A pirate tour boat was next to pass—larger, farther out in the water. It was painted black and flew a skull-and-crossbones flag. Avery had never been on a pirate boat and thought that if she’d had a brother longer, she would have.

Someone with a too-loud microphone said, “Land ho, mateys!”

“You’re going to break up with Sam, aren’t you?” Emma said.

Avery said, “Afraid so.”

They went back to magazines, and Avery got her phone out and went to Amazon and eBay, and there appeared to be no copies of The Leaving for sale . . . anywhere.

Or, wait, one, but it was in Wisconsin and cost thirty-five dollars and how long would it even take to receive it? And where the hell were her flip-flops? And why did he have to grab the book like that? Why hadn’t he asked her to go up to the house to talk to Ryan with him? She’d been the one to find it.

How could a book that sounded inspired by The Leaving have been written before The Leaving?

She ordered the copy in Wisconsin—even sprang for expedited shipping. She’d figure out the connection, and she’d go to Lucas with it and he’d realize how amazing she was. Together they’d figure out where Max was. The thought of it made her heart tangle and flip like tumbleweed. She imagined it rolling down the street and plunging softly into the canal where manatees sometimes came to stay warm.





Scarlett


Brushing her hair, Scarlett felt the weight of it dragging her down and suddenly very badly wanted a haircut.

Who had been cutting her hair all these years?

Maybe it wasn’t actually the clothes that were wrong?

Maybe it was the hair?

She hunted for scissors and then went into the bathroom. Using a comb, she wet her hair a little, then she pulled half a head full over her left shoulder and chopped off four inches in jagged cuts.


XSnip.





X


Snip.X



Xxxxxxxxxxx



XSnip.





xxxxxxXX





X





XClumps . . .





Falling and feathering to the floor.





When she went to do the other side, she realized, of course, that she couldn’t, so she went to find her mother and presented the scissors. “I need help.”

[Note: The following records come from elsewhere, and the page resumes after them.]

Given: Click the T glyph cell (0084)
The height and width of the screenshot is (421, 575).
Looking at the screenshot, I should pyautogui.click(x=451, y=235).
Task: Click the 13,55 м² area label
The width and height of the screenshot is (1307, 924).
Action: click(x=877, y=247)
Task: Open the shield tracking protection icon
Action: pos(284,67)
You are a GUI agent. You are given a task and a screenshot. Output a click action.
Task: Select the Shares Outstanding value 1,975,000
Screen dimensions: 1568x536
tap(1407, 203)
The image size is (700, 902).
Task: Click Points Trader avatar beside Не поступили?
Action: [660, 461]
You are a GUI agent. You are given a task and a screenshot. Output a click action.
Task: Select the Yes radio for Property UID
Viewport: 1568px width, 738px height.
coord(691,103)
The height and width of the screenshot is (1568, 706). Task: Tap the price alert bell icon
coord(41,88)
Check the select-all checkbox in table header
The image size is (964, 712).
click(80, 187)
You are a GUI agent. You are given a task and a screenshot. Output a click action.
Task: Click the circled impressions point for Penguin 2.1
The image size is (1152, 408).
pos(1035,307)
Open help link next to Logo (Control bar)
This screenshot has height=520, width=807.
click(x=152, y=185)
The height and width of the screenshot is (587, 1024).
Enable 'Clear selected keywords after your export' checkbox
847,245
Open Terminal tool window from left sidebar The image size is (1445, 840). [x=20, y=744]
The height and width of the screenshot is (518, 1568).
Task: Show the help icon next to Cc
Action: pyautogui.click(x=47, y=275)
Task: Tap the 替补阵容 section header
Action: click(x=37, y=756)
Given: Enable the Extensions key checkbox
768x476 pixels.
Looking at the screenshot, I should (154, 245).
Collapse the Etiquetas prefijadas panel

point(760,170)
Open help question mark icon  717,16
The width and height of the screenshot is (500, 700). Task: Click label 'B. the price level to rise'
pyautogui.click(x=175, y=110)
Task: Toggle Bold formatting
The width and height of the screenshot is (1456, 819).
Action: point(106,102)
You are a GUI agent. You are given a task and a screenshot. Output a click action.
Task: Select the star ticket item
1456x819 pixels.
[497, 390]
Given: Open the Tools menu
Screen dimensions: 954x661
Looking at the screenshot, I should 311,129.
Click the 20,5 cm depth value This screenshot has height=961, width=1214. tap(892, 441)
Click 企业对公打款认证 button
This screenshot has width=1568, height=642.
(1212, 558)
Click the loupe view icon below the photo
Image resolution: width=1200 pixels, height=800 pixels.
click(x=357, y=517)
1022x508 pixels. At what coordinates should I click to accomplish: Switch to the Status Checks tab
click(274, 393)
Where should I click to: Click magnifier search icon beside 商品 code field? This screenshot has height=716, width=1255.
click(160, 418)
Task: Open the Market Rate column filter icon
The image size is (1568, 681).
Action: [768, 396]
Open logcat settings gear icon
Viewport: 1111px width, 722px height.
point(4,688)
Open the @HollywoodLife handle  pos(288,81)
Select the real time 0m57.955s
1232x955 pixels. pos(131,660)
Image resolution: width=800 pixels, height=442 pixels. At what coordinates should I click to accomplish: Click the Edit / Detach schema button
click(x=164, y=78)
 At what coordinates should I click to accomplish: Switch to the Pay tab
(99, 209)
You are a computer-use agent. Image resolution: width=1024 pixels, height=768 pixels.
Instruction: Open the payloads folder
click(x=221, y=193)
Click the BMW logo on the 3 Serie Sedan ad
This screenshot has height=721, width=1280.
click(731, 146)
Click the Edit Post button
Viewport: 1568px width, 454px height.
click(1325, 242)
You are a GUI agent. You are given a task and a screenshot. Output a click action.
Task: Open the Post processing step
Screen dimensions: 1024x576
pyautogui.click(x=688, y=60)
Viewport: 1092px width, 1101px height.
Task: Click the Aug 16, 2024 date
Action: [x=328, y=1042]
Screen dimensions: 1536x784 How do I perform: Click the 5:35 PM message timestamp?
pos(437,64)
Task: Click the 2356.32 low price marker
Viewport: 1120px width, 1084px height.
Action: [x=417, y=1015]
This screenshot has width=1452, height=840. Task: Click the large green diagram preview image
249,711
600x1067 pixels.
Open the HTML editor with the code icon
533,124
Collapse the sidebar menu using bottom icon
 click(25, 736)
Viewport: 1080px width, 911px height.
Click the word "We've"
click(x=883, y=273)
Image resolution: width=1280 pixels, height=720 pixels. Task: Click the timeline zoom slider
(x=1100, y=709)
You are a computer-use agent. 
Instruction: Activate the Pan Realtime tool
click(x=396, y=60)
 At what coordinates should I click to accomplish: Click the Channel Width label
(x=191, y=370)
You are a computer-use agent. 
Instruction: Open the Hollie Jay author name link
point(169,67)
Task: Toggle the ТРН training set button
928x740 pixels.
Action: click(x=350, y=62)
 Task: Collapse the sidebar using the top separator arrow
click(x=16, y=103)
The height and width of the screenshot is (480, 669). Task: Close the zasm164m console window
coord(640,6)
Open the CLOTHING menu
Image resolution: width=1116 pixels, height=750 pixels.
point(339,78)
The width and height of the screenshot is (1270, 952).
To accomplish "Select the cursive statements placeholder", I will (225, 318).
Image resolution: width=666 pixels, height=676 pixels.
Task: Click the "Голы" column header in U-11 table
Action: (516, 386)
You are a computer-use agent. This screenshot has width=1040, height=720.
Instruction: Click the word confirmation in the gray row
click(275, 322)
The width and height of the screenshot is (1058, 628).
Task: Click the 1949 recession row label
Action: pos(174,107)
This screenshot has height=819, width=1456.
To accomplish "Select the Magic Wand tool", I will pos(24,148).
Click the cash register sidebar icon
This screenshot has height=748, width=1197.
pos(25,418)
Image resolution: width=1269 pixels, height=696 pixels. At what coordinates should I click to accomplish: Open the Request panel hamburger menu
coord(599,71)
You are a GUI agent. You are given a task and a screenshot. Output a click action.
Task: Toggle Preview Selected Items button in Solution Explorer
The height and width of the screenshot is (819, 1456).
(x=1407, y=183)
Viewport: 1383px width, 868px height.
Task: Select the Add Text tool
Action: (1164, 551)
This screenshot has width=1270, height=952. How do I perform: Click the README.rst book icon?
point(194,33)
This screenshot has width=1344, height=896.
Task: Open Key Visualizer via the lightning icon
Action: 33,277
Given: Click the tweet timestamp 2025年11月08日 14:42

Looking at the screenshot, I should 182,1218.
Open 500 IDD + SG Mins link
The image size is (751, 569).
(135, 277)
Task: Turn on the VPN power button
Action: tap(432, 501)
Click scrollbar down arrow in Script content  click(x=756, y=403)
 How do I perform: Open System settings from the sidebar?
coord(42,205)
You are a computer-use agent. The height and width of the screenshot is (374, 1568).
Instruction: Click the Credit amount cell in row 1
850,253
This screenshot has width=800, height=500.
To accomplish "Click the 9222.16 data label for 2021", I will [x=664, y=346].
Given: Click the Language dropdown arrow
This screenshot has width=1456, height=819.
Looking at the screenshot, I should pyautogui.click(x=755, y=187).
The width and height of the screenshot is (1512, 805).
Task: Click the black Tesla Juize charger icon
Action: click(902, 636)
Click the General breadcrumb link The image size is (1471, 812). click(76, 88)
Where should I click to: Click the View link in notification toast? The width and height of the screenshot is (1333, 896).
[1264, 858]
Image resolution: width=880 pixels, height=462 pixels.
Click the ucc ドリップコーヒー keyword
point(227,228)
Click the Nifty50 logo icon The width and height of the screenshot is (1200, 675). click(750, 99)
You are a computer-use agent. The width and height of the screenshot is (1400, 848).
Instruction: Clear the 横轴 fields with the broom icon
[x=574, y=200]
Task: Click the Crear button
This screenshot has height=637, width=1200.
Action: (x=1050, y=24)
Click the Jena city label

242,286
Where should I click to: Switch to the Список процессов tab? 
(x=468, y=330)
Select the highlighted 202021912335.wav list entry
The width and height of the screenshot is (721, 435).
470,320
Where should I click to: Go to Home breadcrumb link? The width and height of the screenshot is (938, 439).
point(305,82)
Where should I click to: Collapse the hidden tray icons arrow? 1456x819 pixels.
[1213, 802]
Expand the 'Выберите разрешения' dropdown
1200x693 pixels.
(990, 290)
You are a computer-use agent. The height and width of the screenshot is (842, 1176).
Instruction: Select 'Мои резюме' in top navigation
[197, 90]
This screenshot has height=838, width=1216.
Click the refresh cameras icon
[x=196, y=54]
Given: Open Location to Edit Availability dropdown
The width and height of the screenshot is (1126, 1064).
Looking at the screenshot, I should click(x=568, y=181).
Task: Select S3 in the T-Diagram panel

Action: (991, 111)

Looking horrified, Tammy said, “What on earth . . . ?” then stopped herself with a disappointed huff. “Come. Sit.”

They’d had an argument.

Scarlett had declined an invitation to go meet some of Tammy’s friends tonight at the Abduction Group gathering. Since then, their interactions had been limited to short exchanges every time Scarlett came out of the bathroom.


Anything?

No.





Anything?

No.





So this was progress.


Tammy put her scissors down and ran her hands through Scarlett’s hair, fluffing it up some. “Best I can do,” she said.

“Thanks.”

She turned and grabbed a magazine and a glass of lemonade she’d already poured and said, “I’ll be out back. Back to the grind tomorrow so better get some sun.”

Yes.

Better do that.

Now Scarlett waited on the front steps, studying the front yard for ghosts of her childhood self. She tried to conjure an apparition of herself blowing bubbles or skipping rope, but couldn’t.